“One man’s terrorist is another man’s freedom fighter.” -Mohandas Gandhi
Toronto-born Omar Khadr was 13 when he was sent by his parents to fight for al-Qaeda in Afghanistan. He was 15 when he was detained in a firefight with US soldiers in 2002. He was a child soldier in both circumstances.
Now 22, he has spent nearly seven years in the United States’ Guantanamo Bay prison camp. He was awaiting trial until US President Barack Obama announced an executive order to suspend trials as a step towards closing the prison.
The Bush Administration shamelessly ignored Khadr’s status as a child soldier. Canadian courts have ruled that his imprisonment violated his human rights, including the right to be free from cruel and unusual punishment. He was repeatedly harassed and beaten by Guantanamo prison guards.
Canadian Prime Minister Stephen Harper has repeatedly said that in light of the “seriousness” of the crimes that Khadr is charged with (they are charging him with murder as a war crime for his suspected involvement in the grenade death of a US soldier. Yes, as a war crime), he must stay in Guantanamo and face trial there.
If Harper considers Guantanamo Bay to be a place where Omar Khadr – or anybody for that matter – has access to real justice, he is delusional. The only other possibility is that Harper, like so many Canadians and Americans, is so blinded by this ill-born concept of “terrorism” that now permeates our continent that he is willing to violate civil, human, and child soldier rights, all of which Canada has pledged multiple times in the past to protect.
A recent Harris-Decima/Canadian Press poll indicates that 54% of Canadians want Khadr returned to Canada, an about-face from last July when 60+% of Canadians thought that Khadr should rot in Guantanamo.

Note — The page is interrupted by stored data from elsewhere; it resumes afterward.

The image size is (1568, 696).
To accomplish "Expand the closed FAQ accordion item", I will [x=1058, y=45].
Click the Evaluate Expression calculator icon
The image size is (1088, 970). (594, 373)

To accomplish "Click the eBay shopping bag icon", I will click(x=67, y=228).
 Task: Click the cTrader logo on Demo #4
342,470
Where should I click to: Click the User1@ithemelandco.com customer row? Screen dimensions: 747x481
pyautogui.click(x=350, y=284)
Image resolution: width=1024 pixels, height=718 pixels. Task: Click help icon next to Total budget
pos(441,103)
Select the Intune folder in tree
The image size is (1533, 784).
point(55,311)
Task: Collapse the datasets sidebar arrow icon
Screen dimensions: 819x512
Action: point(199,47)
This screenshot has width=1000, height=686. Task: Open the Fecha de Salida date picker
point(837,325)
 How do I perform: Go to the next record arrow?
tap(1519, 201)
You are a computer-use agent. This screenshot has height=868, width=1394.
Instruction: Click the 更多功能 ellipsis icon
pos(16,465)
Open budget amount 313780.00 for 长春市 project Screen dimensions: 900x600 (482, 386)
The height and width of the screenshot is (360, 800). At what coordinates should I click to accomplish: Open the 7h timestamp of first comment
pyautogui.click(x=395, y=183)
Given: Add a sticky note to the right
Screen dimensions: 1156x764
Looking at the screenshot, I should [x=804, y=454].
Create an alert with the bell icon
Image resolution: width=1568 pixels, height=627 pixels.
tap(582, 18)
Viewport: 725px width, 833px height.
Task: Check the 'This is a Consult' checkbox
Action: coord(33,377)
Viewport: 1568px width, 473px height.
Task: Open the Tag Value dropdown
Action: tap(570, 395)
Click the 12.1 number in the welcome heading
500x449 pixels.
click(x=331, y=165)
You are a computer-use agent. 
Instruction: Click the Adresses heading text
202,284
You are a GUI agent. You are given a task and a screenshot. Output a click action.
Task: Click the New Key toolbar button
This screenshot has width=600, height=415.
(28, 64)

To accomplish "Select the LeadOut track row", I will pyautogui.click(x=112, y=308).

Having born witness to the rantings of many of these jumpy terror-tweaked people, I can attest that none of them are spawned from anything but an unsubstantiated, fear-borne anxiety about “terrorists”, coupled with a grotesquely blind Canadian/American nationalism.
To be fair, most Canadians do not have the time or energy in their lives to truly sit down to consider the legal and philosophical complexities surrounding the Khadr case. Nevertheless, attitudes being what they are, it is clear that the conceptions that North Americans have about justice and rights is sliding further and further down the slide of barbarity every day. In the name of protection against “terror” (a violent METHOD of political action, not a movement with goals of its own), the right-wing punditry of the continent has convinced significant portions of the population that those with any association to the word are not worthy of rights or justice.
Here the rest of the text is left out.